For all of the partisan vitriol, the confirmation process played out with remarkably little drama. Republicans quickly coalesced around filling the seat, regardless of whom Trump nominated, and that left Democrats with very little to do but turn to dilatory tactics and make their case to voters. So rich was the prize that Republicans quickly reversed statements from 2016 and 2020 pledging not to fill an election-year seat until the voters had a say.
Barrett’s qualifications were really never in question, though she had less experience than some of her recent predecessors. But in three days of confirmation hearings, she managed to reveal vanishingly little about how she might look at or rule on matters of public interest before the court.
“Judge Barrett may have established herself as the Babe Ruth of saying pretty much nothing,” Sen. Ron Wyden, D-Ore., lamented Monday.
Still, she did earlier criticize Chief Justice John Roberts for voting to uphold the Affordable Care Act. It is a good bet that she will be among the court’s most conservative justices, probably to the right of Roberts and Justice Brett Kavanaugh.
Like five other justices, Barrett is Catholic. She has said her faith is central to her identity, and before she joined the appeals court bench, she signed onto statements advocating the repeal of Roe v. Wade and its “barbaric legacy.” But in other ways, she breaks the court’s mold. A Notre Dame alumna, she will be the only justice who did not graduate from Harvard or Yale. She is also raising seven children, two of whom were adopted.
After playing down its implications during the hearings, some Republicans openly celebrated her anti-abortion rights stance Monday.
“The nomination of Amy Coney Barrett is truly historic,” said Sen.
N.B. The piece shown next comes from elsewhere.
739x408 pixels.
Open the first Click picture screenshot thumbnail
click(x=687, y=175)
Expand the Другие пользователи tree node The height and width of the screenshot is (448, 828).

Josh Hawley, R-Mo. “This is the most openly pro-life judicial nominee to the Supreme Court in my lifetime. This is an individual who has been open in her criticism of that illegitimate decision, Roe v. Wade.”
By the time senators gathered Monday night for the final vote, many were exhausted from a debate that had lasted through Sunday night into Monday and from jetting back and forth between Washington and the campaign trail.
But after Sen. Charles E. Grassley of Iowa, the president pro tempore, read the tally, Republicans leaped up from their desks and applauded. Only two did not join them.
One was Collins, who had left the chamber as soon as she cast a “no” vote. She had framed her decision this time as a matter of principle. Republicans set a standard in 2016 by not confirming a nominee in an election year and should do the same now, she argued. She is trailing in a race in a liberal-leaning state in part because of her constituents' fury at her vote for Kavanaugh, Trump’s last nominee.
The other was Sen. Lisa Murkowski of Alaska, another Republican swing vote, who sat stone-faced. She ultimately voted to confirm Barrett, but said she feared the hit the court and the Senate would take with the public for proceeding as voters cast their ballots.